Vauxhall VXR8 LS3

Australian-built machine is most powerful Vauxhall on sale

The Holden HSV is well known in Australia, but it’s much more rare in Vauxhall guise. True to its brutish character, the big four-door VXR8 is more beast than beauty. With chunky wheelarches, a huge rear wing and an aggressive stance, it’s the toughest-looking car in the firm’s range.

Inside, the layout is straightforward, and while there’s a fair amount of grey plastic, build and material quality are a step above the Mitsubishi’s. The large steering wheel adjusts for reach and rake, and the chunky seats have a decent range of movement.

The position of the gearlever and the shape of the dashboard make the VXR8 cabin seem more would-be executive than cosseting supersaloon. Nevertheless, with a wheelbase 265mm longer than the Evo’s, the Vauxhall has more rear legroom, and its large overhang at the back affords a massive 496-litre boot. Yet the VXR8 tips the scales at 1,831kg – or 271kg more than the Evo. Add a two-wheel-drive chassis set-up, and surely the Vauxhall will lag behind its rival here?

Only just. At 5.3 seconds, it was less than half-a-second slower than the Mitsubishi from 0-60mph – all thanks to brute force. The 425bhp newcomer has 19bhp more than the outgoing 6.0-litre VXR8, and so offers significant 71bhp power and 58Nm torque advantages over the Evo.

The V8 in the Vauxhall couldn’t be more different in character to the four-cylinder in the Mitsubishi. Without the latest valve-timing technology, the eight-cylinder doesn’t rev as high or spin up as fast.

Yet its torque gives real low-down punch and, with our car’s optional sports exhaust, it sounds glorious. Longer ratios mean it’s easier to get bogged down in the VXR8 than in the Japanese model, and that makes the Vauxhall feel lazy next to its manic rival. Reaching for lower gears is also a chore, as the box has a heavy and mechanical feel.

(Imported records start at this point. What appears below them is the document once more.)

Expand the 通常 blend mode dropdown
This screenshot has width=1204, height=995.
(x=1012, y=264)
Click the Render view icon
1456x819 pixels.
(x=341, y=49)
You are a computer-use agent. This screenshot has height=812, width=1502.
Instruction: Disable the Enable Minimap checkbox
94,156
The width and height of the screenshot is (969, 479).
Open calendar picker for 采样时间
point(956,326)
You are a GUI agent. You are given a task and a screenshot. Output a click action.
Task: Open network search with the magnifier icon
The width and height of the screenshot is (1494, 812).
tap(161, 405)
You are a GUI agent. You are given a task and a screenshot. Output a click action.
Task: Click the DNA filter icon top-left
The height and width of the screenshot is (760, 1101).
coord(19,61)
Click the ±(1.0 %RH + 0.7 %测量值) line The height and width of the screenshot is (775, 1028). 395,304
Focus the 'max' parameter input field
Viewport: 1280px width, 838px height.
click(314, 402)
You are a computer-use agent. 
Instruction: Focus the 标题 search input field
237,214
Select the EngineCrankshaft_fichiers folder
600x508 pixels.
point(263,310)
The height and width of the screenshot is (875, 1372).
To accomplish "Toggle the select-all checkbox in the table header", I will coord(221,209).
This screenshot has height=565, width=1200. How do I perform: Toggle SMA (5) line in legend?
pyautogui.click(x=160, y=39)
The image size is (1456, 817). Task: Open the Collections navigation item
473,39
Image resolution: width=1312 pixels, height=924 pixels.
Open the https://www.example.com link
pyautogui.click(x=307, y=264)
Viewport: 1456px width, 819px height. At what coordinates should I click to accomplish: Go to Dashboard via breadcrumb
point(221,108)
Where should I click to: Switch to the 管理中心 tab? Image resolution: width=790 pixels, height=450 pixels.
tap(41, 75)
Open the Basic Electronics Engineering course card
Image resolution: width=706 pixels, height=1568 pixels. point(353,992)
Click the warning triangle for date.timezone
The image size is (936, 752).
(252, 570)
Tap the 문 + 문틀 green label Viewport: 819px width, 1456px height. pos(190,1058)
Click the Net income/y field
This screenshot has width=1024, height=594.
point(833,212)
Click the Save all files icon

While there’s no shortage of grip or traction, its weight makes the car seem underdeveloped and cumbersome on rural roads. The steering is vague and body movement is excessive, as is suspension travel. This lack of composure means the VXR8 never feels as agile or planted – and doesn’t inspire as much confidence – as the lighter and sharper Mitsubishi.

Still, the ride isn’t as harsh as the Evo’s and this is the more relaxing car on the motorway. The blend of attributes and character makes the Vauxhall very likeable – it’s well equipped and top value, too. So, will this laid-back approach win the day here?


Chart position: 2WHY: With the help of a higher-powered V8, Aussie saloon is a real street dragster.


Although £35,995 is a lot to pay for a Vauxhall, that’s around half the cost of some 400bhp-plus V8-powered opponents. As the VXR8 sells only in small numbers, depreciation is difficult to calculate – so our experts are unable to provide any predictions for the newcomer. However, the cost of fuel and tax is likely to hit the second-hand appeal of this large-capacity model. While only 33 dealers nationwide can service the LS3, it covers 20,000 miles between check-ups – so it goes twice as far as the Evo before needing attention. We were quoted £180 for each of the first three services. Insurance premiums are harder to swallow, at £1,490.